Record extracts —
· · · · · · ·

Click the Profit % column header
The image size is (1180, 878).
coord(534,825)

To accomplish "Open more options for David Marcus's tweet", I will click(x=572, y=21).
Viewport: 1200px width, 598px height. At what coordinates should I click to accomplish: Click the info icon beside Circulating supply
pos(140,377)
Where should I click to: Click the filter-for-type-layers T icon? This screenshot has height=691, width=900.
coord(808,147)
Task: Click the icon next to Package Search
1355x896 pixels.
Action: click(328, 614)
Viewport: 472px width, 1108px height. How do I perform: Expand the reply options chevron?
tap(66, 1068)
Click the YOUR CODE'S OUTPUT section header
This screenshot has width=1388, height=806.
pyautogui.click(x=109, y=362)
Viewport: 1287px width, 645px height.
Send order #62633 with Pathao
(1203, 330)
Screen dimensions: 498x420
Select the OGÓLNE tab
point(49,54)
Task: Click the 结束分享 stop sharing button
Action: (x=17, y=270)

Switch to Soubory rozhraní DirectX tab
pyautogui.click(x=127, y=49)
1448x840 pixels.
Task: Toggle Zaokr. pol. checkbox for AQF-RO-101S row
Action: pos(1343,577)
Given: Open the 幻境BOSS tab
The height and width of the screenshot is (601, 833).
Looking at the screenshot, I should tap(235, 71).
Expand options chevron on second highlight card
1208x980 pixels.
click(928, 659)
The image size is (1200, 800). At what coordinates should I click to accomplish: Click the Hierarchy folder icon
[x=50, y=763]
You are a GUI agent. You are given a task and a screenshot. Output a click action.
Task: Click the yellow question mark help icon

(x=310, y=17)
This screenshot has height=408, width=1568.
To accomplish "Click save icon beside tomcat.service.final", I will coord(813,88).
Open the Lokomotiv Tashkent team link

· · · · · · ·

Activity —
The full listing should be duplicated exactly, line by line.

Output —
Click the Profit % column header
The image size is (1180, 878).
coord(534,825)

To accomplish "Open more options for David Marcus's tweet", I will click(x=572, y=21).
Viewport: 1200px width, 598px height. At what coordinates should I click to accomplish: Click the info icon beside Circulating supply
pos(140,377)
Where should I click to: Click the filter-for-type-layers T icon? This screenshot has height=691, width=900.
coord(808,147)
Task: Click the icon next to Package Search
1355x896 pixels.
Action: click(328, 614)
Viewport: 472px width, 1108px height. How do I perform: Expand the reply options chevron?
tap(66, 1068)
Click the YOUR CODE'S OUTPUT section header
This screenshot has width=1388, height=806.
pyautogui.click(x=109, y=362)
Viewport: 1287px width, 645px height.
Send order #62633 with Pathao
(1203, 330)
Screen dimensions: 498x420
Select the OGÓLNE tab
point(49,54)
Task: Click the 结束分享 stop sharing button
Action: (x=17, y=270)

Switch to Soubory rozhraní DirectX tab
pyautogui.click(x=127, y=49)
1448x840 pixels.
Task: Toggle Zaokr. pol. checkbox for AQF-RO-101S row
Action: pos(1343,577)
Given: Open the 幻境BOSS tab
The height and width of the screenshot is (601, 833).
Looking at the screenshot, I should tap(235, 71).
Expand options chevron on second highlight card
1208x980 pixels.
click(928, 659)
The image size is (1200, 800). At what coordinates should I click to accomplish: Click the Hierarchy folder icon
[x=50, y=763]
You are a GUI agent. You are given a task and a screenshot. Output a click action.
Task: Click the yellow question mark help icon

(x=310, y=17)
This screenshot has height=408, width=1568.
To accomplish "Click save icon beside tomcat.service.final", I will coord(813,88).
Open the Lokomotiv Tashkent team link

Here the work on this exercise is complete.